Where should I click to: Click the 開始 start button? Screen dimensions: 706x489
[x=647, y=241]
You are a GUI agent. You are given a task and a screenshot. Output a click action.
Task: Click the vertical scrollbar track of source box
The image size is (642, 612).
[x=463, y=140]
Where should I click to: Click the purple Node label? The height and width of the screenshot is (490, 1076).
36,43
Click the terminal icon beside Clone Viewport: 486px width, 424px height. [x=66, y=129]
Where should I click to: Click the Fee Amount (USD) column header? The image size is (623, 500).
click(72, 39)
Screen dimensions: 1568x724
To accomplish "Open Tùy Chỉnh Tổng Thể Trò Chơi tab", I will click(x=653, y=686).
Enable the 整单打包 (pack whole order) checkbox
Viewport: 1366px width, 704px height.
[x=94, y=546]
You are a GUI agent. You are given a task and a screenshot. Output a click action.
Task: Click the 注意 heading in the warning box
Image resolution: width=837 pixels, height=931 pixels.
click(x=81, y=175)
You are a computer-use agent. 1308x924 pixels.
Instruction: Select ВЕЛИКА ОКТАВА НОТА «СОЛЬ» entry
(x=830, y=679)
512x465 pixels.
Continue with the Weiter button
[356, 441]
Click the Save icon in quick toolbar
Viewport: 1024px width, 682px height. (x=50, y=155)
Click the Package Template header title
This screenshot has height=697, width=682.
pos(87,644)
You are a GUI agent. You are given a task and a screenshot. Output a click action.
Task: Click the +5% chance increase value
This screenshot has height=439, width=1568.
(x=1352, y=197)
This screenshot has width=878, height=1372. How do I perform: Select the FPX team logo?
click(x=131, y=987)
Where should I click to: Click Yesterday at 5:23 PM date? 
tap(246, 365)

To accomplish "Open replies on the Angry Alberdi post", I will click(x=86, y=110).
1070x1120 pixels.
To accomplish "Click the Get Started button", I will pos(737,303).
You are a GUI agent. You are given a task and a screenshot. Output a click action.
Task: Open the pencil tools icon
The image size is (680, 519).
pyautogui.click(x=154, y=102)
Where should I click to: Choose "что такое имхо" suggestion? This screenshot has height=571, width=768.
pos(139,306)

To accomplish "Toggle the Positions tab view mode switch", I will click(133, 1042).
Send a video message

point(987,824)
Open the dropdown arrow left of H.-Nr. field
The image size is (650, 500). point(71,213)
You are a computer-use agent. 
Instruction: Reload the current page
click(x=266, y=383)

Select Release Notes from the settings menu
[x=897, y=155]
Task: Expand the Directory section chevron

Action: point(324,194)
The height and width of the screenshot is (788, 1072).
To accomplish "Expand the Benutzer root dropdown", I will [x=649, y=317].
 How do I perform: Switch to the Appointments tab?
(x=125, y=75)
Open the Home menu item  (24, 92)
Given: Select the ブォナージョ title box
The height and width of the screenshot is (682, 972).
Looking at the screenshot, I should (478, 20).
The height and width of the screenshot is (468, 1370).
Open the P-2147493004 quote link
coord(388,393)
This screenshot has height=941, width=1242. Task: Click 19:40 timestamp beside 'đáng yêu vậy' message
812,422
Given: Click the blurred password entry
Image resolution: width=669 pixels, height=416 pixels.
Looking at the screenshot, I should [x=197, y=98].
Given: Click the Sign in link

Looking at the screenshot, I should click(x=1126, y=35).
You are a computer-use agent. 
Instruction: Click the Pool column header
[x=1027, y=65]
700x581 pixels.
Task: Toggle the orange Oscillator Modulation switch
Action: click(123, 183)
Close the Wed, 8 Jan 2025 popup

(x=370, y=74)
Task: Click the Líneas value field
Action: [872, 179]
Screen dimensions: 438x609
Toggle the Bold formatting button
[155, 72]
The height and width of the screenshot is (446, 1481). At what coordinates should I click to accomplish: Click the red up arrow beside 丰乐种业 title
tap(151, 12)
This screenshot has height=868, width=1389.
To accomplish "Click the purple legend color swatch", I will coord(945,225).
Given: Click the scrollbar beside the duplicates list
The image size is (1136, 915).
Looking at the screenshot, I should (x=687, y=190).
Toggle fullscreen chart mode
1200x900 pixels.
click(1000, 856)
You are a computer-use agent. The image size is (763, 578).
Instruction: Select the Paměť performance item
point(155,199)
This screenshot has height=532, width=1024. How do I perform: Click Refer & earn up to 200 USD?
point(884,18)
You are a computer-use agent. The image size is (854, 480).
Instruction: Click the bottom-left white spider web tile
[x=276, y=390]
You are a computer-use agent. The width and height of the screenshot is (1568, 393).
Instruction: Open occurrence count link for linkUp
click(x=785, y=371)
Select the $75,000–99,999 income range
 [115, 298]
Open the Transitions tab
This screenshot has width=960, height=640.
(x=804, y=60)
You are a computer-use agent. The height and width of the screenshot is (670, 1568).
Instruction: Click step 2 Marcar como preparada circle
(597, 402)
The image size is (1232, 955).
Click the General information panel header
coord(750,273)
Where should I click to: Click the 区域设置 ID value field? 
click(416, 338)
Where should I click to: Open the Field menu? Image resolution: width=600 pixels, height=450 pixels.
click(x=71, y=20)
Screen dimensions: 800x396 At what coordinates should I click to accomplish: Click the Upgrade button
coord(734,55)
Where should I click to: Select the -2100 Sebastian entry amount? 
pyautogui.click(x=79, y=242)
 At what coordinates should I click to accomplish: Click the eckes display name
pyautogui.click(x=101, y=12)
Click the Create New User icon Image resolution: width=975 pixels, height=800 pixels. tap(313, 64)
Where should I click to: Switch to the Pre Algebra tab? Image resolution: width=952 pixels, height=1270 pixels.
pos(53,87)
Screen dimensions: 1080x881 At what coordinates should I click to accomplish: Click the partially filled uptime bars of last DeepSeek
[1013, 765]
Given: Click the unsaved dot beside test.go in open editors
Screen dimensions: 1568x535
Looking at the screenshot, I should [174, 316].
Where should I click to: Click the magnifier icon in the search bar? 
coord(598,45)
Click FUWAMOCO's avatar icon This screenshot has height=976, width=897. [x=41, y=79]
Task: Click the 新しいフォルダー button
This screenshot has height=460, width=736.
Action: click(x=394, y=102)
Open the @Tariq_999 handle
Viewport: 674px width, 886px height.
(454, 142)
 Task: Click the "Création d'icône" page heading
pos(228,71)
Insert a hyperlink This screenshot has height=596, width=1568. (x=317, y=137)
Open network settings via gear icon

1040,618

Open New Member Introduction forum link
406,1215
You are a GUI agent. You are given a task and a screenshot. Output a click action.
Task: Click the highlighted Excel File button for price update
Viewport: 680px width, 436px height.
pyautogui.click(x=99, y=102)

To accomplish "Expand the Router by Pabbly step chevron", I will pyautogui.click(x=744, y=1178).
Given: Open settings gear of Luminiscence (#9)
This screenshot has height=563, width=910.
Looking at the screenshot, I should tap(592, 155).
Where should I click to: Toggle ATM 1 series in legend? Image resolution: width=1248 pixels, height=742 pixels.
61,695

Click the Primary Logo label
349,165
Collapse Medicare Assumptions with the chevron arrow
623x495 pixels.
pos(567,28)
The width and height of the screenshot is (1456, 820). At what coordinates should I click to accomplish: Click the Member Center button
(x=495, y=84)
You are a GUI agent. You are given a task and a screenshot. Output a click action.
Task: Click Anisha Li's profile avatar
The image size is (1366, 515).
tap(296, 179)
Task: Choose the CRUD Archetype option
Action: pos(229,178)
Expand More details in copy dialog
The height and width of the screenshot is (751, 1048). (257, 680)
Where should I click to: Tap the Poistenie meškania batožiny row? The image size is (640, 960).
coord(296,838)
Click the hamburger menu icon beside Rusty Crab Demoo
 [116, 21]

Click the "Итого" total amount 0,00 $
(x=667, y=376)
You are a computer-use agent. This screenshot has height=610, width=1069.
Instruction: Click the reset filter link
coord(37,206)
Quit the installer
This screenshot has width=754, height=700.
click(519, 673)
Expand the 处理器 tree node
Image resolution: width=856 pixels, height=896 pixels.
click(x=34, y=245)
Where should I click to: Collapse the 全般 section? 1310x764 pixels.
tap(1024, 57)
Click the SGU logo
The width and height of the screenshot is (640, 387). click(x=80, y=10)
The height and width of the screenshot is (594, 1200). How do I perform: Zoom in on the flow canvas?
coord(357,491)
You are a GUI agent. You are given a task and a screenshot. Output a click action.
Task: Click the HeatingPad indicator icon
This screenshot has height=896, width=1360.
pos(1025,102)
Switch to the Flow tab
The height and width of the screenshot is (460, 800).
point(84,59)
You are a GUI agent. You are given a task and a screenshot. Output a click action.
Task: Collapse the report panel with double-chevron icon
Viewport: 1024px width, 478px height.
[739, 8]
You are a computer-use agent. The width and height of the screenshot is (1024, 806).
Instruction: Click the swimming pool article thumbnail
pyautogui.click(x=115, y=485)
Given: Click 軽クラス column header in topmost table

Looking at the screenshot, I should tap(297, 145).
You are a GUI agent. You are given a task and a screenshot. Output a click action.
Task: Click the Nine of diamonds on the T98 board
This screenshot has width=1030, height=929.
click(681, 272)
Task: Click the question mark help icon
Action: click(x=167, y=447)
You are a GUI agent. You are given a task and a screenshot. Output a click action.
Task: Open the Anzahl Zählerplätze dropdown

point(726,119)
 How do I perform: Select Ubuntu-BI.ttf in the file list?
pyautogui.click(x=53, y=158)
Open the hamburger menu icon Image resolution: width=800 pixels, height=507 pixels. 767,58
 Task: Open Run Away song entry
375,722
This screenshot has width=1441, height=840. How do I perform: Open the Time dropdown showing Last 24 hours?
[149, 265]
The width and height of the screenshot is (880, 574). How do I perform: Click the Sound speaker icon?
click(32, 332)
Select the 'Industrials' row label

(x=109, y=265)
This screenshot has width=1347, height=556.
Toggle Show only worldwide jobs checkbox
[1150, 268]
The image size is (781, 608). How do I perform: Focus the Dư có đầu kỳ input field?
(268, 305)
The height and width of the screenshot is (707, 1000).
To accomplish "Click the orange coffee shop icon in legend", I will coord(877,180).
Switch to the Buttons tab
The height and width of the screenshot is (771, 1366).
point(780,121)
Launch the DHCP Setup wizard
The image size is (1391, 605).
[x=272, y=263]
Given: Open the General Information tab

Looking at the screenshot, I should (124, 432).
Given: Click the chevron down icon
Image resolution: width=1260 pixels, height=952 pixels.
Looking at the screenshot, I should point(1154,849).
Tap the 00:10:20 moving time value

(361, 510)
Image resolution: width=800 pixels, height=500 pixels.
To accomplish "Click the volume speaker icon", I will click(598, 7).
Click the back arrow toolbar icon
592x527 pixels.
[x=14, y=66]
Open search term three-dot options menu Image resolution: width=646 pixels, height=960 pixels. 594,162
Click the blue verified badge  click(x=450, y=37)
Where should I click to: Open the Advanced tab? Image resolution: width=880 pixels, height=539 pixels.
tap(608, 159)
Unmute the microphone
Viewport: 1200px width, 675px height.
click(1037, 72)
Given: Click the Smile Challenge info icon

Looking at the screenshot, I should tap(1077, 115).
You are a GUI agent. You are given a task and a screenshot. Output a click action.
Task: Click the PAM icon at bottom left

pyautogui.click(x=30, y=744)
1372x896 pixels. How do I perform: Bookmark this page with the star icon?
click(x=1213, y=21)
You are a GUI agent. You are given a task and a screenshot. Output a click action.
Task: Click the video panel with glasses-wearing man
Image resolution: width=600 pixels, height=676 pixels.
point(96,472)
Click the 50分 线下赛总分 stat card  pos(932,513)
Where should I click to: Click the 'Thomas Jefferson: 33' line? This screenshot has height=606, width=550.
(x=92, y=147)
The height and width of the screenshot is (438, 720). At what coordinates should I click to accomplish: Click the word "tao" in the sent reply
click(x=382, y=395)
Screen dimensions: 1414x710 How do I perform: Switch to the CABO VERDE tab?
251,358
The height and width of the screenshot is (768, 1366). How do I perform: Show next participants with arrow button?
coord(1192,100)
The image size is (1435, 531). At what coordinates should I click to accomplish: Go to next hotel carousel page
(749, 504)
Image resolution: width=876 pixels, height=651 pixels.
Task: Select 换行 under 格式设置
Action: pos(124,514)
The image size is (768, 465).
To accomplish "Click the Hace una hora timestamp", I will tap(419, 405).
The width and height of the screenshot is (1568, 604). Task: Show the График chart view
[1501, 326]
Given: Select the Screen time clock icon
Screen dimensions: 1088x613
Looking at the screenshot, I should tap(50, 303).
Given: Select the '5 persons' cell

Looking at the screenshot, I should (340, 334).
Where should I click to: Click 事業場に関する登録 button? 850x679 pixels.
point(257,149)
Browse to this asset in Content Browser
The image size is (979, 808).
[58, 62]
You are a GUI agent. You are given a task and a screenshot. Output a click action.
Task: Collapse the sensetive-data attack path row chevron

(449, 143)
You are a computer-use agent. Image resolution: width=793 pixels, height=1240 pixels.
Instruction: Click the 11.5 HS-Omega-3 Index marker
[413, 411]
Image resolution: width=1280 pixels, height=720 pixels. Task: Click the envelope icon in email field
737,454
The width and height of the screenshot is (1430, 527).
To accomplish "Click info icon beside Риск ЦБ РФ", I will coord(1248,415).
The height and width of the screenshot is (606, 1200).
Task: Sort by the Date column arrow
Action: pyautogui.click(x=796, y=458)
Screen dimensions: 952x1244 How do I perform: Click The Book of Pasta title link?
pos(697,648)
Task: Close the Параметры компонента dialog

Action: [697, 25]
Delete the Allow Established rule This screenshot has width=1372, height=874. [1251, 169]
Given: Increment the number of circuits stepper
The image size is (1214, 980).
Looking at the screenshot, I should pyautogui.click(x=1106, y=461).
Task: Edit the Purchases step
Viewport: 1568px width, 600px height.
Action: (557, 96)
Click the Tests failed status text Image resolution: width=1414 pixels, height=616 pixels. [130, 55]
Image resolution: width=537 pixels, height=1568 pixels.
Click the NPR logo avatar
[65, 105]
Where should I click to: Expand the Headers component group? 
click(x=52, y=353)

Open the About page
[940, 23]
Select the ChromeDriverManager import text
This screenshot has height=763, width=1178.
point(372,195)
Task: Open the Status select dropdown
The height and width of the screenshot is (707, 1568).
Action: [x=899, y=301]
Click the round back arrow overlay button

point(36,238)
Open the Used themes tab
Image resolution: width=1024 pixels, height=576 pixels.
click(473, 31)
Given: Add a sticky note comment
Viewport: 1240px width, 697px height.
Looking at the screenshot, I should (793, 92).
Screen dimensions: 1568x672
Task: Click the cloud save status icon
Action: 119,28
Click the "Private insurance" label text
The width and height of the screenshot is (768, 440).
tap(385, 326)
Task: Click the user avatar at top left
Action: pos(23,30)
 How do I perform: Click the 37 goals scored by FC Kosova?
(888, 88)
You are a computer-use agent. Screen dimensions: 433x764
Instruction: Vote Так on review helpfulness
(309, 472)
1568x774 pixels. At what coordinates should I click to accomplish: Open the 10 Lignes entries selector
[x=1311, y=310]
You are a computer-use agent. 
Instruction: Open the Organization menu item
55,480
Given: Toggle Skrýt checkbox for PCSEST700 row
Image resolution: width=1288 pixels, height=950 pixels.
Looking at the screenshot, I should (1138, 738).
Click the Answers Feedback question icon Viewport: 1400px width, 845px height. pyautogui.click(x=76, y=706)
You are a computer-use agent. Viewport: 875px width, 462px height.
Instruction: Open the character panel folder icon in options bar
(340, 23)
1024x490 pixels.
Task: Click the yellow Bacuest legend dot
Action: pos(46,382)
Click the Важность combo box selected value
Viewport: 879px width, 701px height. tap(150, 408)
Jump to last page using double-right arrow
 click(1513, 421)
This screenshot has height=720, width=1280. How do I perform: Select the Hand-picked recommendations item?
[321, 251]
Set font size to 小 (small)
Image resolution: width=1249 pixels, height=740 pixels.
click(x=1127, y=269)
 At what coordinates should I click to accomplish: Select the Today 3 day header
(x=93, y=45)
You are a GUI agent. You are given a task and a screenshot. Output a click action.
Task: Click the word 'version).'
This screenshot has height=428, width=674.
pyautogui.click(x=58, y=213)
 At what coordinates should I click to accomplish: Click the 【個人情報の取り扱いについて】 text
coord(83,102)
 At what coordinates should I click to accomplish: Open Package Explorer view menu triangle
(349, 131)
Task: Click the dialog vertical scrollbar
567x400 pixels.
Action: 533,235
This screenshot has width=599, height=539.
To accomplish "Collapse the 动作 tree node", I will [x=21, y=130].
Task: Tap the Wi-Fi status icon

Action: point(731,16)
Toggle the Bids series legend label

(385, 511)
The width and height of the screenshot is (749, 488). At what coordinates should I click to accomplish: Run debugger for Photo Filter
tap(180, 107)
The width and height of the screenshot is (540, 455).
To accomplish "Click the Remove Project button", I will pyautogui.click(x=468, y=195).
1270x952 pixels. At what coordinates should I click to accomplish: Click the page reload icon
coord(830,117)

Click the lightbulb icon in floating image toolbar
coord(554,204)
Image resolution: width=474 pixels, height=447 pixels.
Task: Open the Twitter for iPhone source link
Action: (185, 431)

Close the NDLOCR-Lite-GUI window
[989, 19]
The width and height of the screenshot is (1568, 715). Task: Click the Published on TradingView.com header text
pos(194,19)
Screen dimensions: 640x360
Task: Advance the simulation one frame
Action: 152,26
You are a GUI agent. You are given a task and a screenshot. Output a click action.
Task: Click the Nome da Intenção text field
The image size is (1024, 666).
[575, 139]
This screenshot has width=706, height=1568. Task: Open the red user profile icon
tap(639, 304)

WORK TASK: Using the data above, reproduce exactly the lines from the line that contains "You are a computer-use agent. Image" through the line that contains "Task: Edit the Purchases step", including both.

TASK ANSWER:
You are a computer-use agent. Image resolution: width=793 pixels, height=1240 pixels.
Instruction: Click the 11.5 HS-Omega-3 Index marker
[413, 411]
Image resolution: width=1280 pixels, height=720 pixels. Task: Click the envelope icon in email field
737,454
The width and height of the screenshot is (1430, 527).
To accomplish "Click info icon beside Риск ЦБ РФ", I will coord(1248,415).
The height and width of the screenshot is (606, 1200).
Task: Sort by the Date column arrow
Action: pyautogui.click(x=796, y=458)
Screen dimensions: 952x1244 How do I perform: Click The Book of Pasta title link?
pos(697,648)
Task: Close the Параметры компонента dialog

Action: [697, 25]
Delete the Allow Established rule This screenshot has width=1372, height=874. [1251, 169]
Given: Increment the number of circuits stepper
The image size is (1214, 980).
Looking at the screenshot, I should pyautogui.click(x=1106, y=461).
Task: Edit the Purchases step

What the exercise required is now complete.